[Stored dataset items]
══════════════════════════════

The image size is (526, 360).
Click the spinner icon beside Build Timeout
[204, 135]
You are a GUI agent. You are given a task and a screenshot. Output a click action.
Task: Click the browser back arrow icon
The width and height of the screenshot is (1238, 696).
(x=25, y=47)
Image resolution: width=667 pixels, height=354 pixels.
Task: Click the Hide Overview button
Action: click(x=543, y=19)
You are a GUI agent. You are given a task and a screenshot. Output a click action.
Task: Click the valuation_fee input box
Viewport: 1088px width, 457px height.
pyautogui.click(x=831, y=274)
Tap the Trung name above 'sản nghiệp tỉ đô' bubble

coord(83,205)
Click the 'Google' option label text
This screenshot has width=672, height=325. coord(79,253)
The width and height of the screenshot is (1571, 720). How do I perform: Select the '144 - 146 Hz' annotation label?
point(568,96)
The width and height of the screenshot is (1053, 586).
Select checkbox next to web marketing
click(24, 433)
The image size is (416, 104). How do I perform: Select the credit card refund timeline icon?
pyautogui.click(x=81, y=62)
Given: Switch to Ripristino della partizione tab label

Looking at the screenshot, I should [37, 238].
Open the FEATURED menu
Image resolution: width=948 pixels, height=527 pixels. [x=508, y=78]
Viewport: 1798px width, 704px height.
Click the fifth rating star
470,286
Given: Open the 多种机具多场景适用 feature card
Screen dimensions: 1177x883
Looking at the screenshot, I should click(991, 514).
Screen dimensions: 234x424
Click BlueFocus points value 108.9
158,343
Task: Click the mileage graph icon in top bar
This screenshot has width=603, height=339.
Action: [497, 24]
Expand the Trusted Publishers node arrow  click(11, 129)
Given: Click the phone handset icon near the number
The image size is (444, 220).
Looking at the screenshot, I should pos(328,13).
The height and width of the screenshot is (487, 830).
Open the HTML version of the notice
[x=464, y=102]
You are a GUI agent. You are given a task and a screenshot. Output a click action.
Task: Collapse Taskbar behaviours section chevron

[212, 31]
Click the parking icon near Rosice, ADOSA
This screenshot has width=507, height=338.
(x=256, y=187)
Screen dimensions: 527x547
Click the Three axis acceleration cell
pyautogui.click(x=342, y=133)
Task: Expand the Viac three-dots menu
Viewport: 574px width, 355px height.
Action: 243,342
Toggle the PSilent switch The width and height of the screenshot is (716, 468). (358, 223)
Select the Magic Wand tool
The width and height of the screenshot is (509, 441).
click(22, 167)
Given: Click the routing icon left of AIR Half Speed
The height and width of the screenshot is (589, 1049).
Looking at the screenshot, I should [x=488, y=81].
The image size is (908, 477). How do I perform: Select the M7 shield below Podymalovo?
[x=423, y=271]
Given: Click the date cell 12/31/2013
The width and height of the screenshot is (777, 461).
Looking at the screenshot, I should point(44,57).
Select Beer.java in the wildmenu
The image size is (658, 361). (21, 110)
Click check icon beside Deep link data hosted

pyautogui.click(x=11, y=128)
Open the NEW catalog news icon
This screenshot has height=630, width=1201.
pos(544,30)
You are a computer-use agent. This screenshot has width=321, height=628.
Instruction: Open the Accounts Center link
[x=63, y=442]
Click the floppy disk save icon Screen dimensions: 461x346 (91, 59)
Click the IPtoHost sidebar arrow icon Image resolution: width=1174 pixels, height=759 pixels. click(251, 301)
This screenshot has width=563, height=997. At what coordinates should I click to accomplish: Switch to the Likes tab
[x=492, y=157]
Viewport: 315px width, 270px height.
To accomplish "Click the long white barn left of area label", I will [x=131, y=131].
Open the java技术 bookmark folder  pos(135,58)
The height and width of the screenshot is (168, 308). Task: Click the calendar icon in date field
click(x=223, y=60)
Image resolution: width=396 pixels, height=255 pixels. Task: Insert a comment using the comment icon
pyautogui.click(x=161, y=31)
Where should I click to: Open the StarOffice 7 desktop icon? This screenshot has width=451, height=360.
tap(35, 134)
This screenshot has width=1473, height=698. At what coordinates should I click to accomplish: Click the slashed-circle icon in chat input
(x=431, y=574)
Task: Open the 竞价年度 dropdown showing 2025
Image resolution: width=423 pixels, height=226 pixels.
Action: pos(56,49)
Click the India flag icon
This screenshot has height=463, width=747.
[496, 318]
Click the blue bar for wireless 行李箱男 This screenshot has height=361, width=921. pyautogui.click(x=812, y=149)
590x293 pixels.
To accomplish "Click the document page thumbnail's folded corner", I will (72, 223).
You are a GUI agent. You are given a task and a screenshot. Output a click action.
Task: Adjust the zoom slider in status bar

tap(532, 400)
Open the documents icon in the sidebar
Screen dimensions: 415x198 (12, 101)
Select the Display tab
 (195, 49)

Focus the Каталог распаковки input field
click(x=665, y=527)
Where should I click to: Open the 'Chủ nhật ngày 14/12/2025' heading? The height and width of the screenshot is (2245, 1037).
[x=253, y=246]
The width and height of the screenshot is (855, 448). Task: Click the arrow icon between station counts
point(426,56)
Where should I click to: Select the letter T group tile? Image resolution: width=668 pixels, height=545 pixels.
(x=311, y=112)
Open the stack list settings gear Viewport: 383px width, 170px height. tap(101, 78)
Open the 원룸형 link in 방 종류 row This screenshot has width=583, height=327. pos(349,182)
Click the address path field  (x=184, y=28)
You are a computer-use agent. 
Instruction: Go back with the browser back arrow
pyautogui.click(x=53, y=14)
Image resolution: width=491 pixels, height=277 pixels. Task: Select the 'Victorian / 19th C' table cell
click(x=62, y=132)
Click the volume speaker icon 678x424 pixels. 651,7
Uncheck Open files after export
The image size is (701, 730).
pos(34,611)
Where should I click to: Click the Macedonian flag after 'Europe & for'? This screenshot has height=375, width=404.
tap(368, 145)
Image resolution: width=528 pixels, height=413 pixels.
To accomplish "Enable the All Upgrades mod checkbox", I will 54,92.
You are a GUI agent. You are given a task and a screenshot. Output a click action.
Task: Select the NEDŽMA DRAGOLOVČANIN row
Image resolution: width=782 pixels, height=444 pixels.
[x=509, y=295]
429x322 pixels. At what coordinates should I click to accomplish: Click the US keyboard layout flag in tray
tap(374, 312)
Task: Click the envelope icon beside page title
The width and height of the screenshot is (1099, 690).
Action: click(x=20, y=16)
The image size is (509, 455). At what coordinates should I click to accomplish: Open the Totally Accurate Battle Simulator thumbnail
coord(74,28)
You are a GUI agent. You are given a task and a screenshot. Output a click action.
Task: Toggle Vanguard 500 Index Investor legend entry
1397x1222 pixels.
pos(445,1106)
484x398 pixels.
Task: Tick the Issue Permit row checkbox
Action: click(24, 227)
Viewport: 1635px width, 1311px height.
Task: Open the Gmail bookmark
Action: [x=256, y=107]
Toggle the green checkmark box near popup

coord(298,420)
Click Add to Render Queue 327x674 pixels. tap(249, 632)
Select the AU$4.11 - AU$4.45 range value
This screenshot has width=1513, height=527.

══════════════════════════════

■ EXERCISE BRIEF
Could you retype every line of the data exactly?

■ OUTPUT FOR THIS EXERCISE
The image size is (526, 360).
Click the spinner icon beside Build Timeout
[204, 135]
You are a GUI agent. You are given a task and a screenshot. Output a click action.
Task: Click the browser back arrow icon
The width and height of the screenshot is (1238, 696).
(x=25, y=47)
Image resolution: width=667 pixels, height=354 pixels.
Task: Click the Hide Overview button
Action: click(x=543, y=19)
You are a GUI agent. You are given a task and a screenshot. Output a click action.
Task: Click the valuation_fee input box
Viewport: 1088px width, 457px height.
pyautogui.click(x=831, y=274)
Tap the Trung name above 'sản nghiệp tỉ đô' bubble

coord(83,205)
Click the 'Google' option label text
This screenshot has width=672, height=325. coord(79,253)
The width and height of the screenshot is (1571, 720). How do I perform: Select the '144 - 146 Hz' annotation label?
point(568,96)
The width and height of the screenshot is (1053, 586).
Select checkbox next to web marketing
click(24, 433)
The image size is (416, 104). How do I perform: Select the credit card refund timeline icon?
pyautogui.click(x=81, y=62)
Given: Switch to Ripristino della partizione tab label

Looking at the screenshot, I should [37, 238].
Open the FEATURED menu
Image resolution: width=948 pixels, height=527 pixels. [x=508, y=78]
Viewport: 1798px width, 704px height.
Click the fifth rating star
470,286
Given: Open the 多种机具多场景适用 feature card
Screen dimensions: 1177x883
Looking at the screenshot, I should click(991, 514).
Screen dimensions: 234x424
Click BlueFocus points value 108.9
158,343
Task: Click the mileage graph icon in top bar
This screenshot has width=603, height=339.
Action: [497, 24]
Expand the Trusted Publishers node arrow  click(11, 129)
Given: Click the phone handset icon near the number
The image size is (444, 220).
Looking at the screenshot, I should pos(328,13).
The height and width of the screenshot is (487, 830).
Open the HTML version of the notice
[x=464, y=102]
You are a GUI agent. You are given a task and a screenshot. Output a click action.
Task: Collapse Taskbar behaviours section chevron

[212, 31]
Click the parking icon near Rosice, ADOSA
This screenshot has width=507, height=338.
(x=256, y=187)
Screen dimensions: 527x547
Click the Three axis acceleration cell
pyautogui.click(x=342, y=133)
Task: Expand the Viac three-dots menu
Viewport: 574px width, 355px height.
Action: 243,342
Toggle the PSilent switch The width and height of the screenshot is (716, 468). (358, 223)
Select the Magic Wand tool
The width and height of the screenshot is (509, 441).
click(22, 167)
Given: Click the routing icon left of AIR Half Speed
The height and width of the screenshot is (589, 1049).
Looking at the screenshot, I should [x=488, y=81].
The image size is (908, 477). How do I perform: Select the M7 shield below Podymalovo?
[x=423, y=271]
Given: Click the date cell 12/31/2013
The width and height of the screenshot is (777, 461).
Looking at the screenshot, I should point(44,57).
Select Beer.java in the wildmenu
The image size is (658, 361). (21, 110)
Click check icon beside Deep link data hosted

pyautogui.click(x=11, y=128)
Open the NEW catalog news icon
This screenshot has height=630, width=1201.
pos(544,30)
You are a computer-use agent. This screenshot has width=321, height=628.
Instruction: Open the Accounts Center link
[x=63, y=442]
Click the floppy disk save icon Screen dimensions: 461x346 (91, 59)
Click the IPtoHost sidebar arrow icon Image resolution: width=1174 pixels, height=759 pixels. click(251, 301)
This screenshot has width=563, height=997. At what coordinates should I click to accomplish: Switch to the Likes tab
[x=492, y=157]
Viewport: 315px width, 270px height.
To accomplish "Click the long white barn left of area label", I will [x=131, y=131].
Open the java技术 bookmark folder  pos(135,58)
The height and width of the screenshot is (168, 308). Task: Click the calendar icon in date field
click(x=223, y=60)
Image resolution: width=396 pixels, height=255 pixels. Task: Insert a comment using the comment icon
pyautogui.click(x=161, y=31)
Where should I click to: Open the StarOffice 7 desktop icon? This screenshot has width=451, height=360.
tap(35, 134)
This screenshot has width=1473, height=698. At what coordinates should I click to accomplish: Click the slashed-circle icon in chat input
(x=431, y=574)
Task: Open the 竞价年度 dropdown showing 2025
Image resolution: width=423 pixels, height=226 pixels.
Action: pos(56,49)
Click the India flag icon
This screenshot has height=463, width=747.
[496, 318]
Click the blue bar for wireless 行李箱男 This screenshot has height=361, width=921. pyautogui.click(x=812, y=149)
590x293 pixels.
To accomplish "Click the document page thumbnail's folded corner", I will (72, 223).
You are a GUI agent. You are given a task and a screenshot. Output a click action.
Task: Adjust the zoom slider in status bar

tap(532, 400)
Open the documents icon in the sidebar
Screen dimensions: 415x198 (12, 101)
Select the Display tab
 (195, 49)

Focus the Каталог распаковки input field
click(x=665, y=527)
Where should I click to: Open the 'Chủ nhật ngày 14/12/2025' heading? The height and width of the screenshot is (2245, 1037).
[x=253, y=246]
The width and height of the screenshot is (855, 448). Task: Click the arrow icon between station counts
point(426,56)
Where should I click to: Select the letter T group tile? Image resolution: width=668 pixels, height=545 pixels.
(x=311, y=112)
Open the stack list settings gear Viewport: 383px width, 170px height. tap(101, 78)
Open the 원룸형 link in 방 종류 row This screenshot has width=583, height=327. pos(349,182)
Click the address path field  (x=184, y=28)
You are a computer-use agent. 
Instruction: Go back with the browser back arrow
pyautogui.click(x=53, y=14)
Image resolution: width=491 pixels, height=277 pixels. Task: Select the 'Victorian / 19th C' table cell
click(x=62, y=132)
Click the volume speaker icon 678x424 pixels. 651,7
Uncheck Open files after export
The image size is (701, 730).
pos(34,611)
Where should I click to: Click the Macedonian flag after 'Europe & for'? This screenshot has height=375, width=404.
tap(368, 145)
Image resolution: width=528 pixels, height=413 pixels.
To accomplish "Enable the All Upgrades mod checkbox", I will 54,92.
You are a GUI agent. You are given a task and a screenshot. Output a click action.
Task: Select the NEDŽMA DRAGOLOVČANIN row
Image resolution: width=782 pixels, height=444 pixels.
[x=509, y=295]
429x322 pixels. At what coordinates should I click to accomplish: Click the US keyboard layout flag in tray
tap(374, 312)
Task: Click the envelope icon beside page title
The width and height of the screenshot is (1099, 690).
Action: click(x=20, y=16)
The image size is (509, 455). At what coordinates should I click to accomplish: Open the Totally Accurate Battle Simulator thumbnail
coord(74,28)
You are a GUI agent. You are given a task and a screenshot. Output a click action.
Task: Toggle Vanguard 500 Index Investor legend entry
1397x1222 pixels.
pos(445,1106)
484x398 pixels.
Task: Tick the Issue Permit row checkbox
Action: click(24, 227)
Viewport: 1635px width, 1311px height.
Task: Open the Gmail bookmark
Action: [x=256, y=107]
Toggle the green checkmark box near popup

coord(298,420)
Click Add to Render Queue 327x674 pixels. tap(249, 632)
Select the AU$4.11 - AU$4.45 range value
This screenshot has width=1513, height=527.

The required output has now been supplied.